Pixel coordinate grounding data:

-----

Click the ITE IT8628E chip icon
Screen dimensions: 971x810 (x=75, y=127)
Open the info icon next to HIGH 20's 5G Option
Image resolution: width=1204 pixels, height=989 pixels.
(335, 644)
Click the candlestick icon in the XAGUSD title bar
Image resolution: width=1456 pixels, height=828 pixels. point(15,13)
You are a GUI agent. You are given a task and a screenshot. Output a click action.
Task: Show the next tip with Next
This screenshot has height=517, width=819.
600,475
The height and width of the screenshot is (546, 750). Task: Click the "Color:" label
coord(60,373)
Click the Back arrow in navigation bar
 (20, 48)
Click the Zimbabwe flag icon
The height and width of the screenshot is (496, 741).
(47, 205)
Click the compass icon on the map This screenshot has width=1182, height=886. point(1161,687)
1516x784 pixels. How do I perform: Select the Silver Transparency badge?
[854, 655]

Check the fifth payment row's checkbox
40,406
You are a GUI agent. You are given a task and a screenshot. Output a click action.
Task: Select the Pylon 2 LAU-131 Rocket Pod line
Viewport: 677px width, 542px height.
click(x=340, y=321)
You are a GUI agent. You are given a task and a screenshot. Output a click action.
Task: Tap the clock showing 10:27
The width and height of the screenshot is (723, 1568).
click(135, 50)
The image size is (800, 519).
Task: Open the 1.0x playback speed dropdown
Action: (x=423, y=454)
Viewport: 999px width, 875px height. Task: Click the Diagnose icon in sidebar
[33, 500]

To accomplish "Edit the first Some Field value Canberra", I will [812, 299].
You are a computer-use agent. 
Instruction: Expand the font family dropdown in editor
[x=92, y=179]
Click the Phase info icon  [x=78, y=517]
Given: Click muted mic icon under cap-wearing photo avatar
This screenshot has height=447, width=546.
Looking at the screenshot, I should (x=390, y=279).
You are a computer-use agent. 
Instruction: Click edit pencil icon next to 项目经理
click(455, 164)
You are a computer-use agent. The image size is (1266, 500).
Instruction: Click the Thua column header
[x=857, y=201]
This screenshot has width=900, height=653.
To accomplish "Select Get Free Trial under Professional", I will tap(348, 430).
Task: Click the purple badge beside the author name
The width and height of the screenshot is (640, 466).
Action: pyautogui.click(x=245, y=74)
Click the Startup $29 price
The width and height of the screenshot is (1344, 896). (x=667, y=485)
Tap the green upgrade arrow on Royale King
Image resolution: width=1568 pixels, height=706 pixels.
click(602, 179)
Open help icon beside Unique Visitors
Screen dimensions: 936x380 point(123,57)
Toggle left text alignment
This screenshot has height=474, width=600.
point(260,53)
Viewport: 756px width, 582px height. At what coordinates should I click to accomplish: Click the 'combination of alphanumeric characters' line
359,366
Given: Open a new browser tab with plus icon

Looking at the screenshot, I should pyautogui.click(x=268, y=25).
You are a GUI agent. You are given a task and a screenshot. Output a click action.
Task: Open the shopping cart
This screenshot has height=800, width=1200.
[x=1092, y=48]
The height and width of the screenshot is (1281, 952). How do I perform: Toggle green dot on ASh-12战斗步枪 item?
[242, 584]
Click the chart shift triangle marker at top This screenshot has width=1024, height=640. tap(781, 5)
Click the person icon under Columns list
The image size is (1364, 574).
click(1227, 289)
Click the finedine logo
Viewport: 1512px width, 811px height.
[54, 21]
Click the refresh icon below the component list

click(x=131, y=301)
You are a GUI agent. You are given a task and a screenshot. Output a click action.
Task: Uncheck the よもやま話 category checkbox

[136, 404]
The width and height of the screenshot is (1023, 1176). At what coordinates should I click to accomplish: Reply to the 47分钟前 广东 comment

-----

# EXERCISE INSTRUCTIONS
So that nothing is lost, write out each record exactly as it appears above.

# SOLUTION FOR THIS PROBLEM
Click the ITE IT8628E chip icon
Screen dimensions: 971x810 (x=75, y=127)
Open the info icon next to HIGH 20's 5G Option
Image resolution: width=1204 pixels, height=989 pixels.
(335, 644)
Click the candlestick icon in the XAGUSD title bar
Image resolution: width=1456 pixels, height=828 pixels. point(15,13)
You are a GUI agent. You are given a task and a screenshot. Output a click action.
Task: Show the next tip with Next
This screenshot has height=517, width=819.
600,475
The height and width of the screenshot is (546, 750). Task: Click the "Color:" label
coord(60,373)
Click the Back arrow in navigation bar
 (20, 48)
Click the Zimbabwe flag icon
The height and width of the screenshot is (496, 741).
(47, 205)
Click the compass icon on the map This screenshot has width=1182, height=886. point(1161,687)
1516x784 pixels. How do I perform: Select the Silver Transparency badge?
[854, 655]

Check the fifth payment row's checkbox
40,406
You are a GUI agent. You are given a task and a screenshot. Output a click action.
Task: Select the Pylon 2 LAU-131 Rocket Pod line
Viewport: 677px width, 542px height.
click(x=340, y=321)
You are a GUI agent. You are given a task and a screenshot. Output a click action.
Task: Tap the clock showing 10:27
The width and height of the screenshot is (723, 1568).
click(135, 50)
The image size is (800, 519).
Task: Open the 1.0x playback speed dropdown
Action: (x=423, y=454)
Viewport: 999px width, 875px height. Task: Click the Diagnose icon in sidebar
[33, 500]

To accomplish "Edit the first Some Field value Canberra", I will [812, 299].
You are a computer-use agent. 
Instruction: Expand the font family dropdown in editor
[x=92, y=179]
Click the Phase info icon  [x=78, y=517]
Given: Click muted mic icon under cap-wearing photo avatar
This screenshot has height=447, width=546.
Looking at the screenshot, I should (x=390, y=279).
You are a computer-use agent. 
Instruction: Click edit pencil icon next to 项目经理
click(455, 164)
You are a computer-use agent. The image size is (1266, 500).
Instruction: Click the Thua column header
[x=857, y=201]
This screenshot has width=900, height=653.
To accomplish "Select Get Free Trial under Professional", I will tap(348, 430).
Task: Click the purple badge beside the author name
The width and height of the screenshot is (640, 466).
Action: pyautogui.click(x=245, y=74)
Click the Startup $29 price
The width and height of the screenshot is (1344, 896). (x=667, y=485)
Tap the green upgrade arrow on Royale King
Image resolution: width=1568 pixels, height=706 pixels.
click(602, 179)
Open help icon beside Unique Visitors
Screen dimensions: 936x380 point(123,57)
Toggle left text alignment
This screenshot has height=474, width=600.
point(260,53)
Viewport: 756px width, 582px height. At what coordinates should I click to accomplish: Click the 'combination of alphanumeric characters' line
359,366
Given: Open a new browser tab with plus icon

Looking at the screenshot, I should pyautogui.click(x=268, y=25).
You are a GUI agent. You are given a task and a screenshot. Output a click action.
Task: Open the shopping cart
This screenshot has height=800, width=1200.
[x=1092, y=48]
The height and width of the screenshot is (1281, 952). How do I perform: Toggle green dot on ASh-12战斗步枪 item?
[242, 584]
Click the chart shift triangle marker at top This screenshot has width=1024, height=640. tap(781, 5)
Click the person icon under Columns list
The image size is (1364, 574).
click(1227, 289)
Click the finedine logo
Viewport: 1512px width, 811px height.
[54, 21]
Click the refresh icon below the component list

click(x=131, y=301)
You are a GUI agent. You are given a task and a screenshot. Output a click action.
Task: Uncheck the よもやま話 category checkbox

[136, 404]
The width and height of the screenshot is (1023, 1176). At what coordinates should I click to accomplish: Reply to the 47分钟前 广东 comment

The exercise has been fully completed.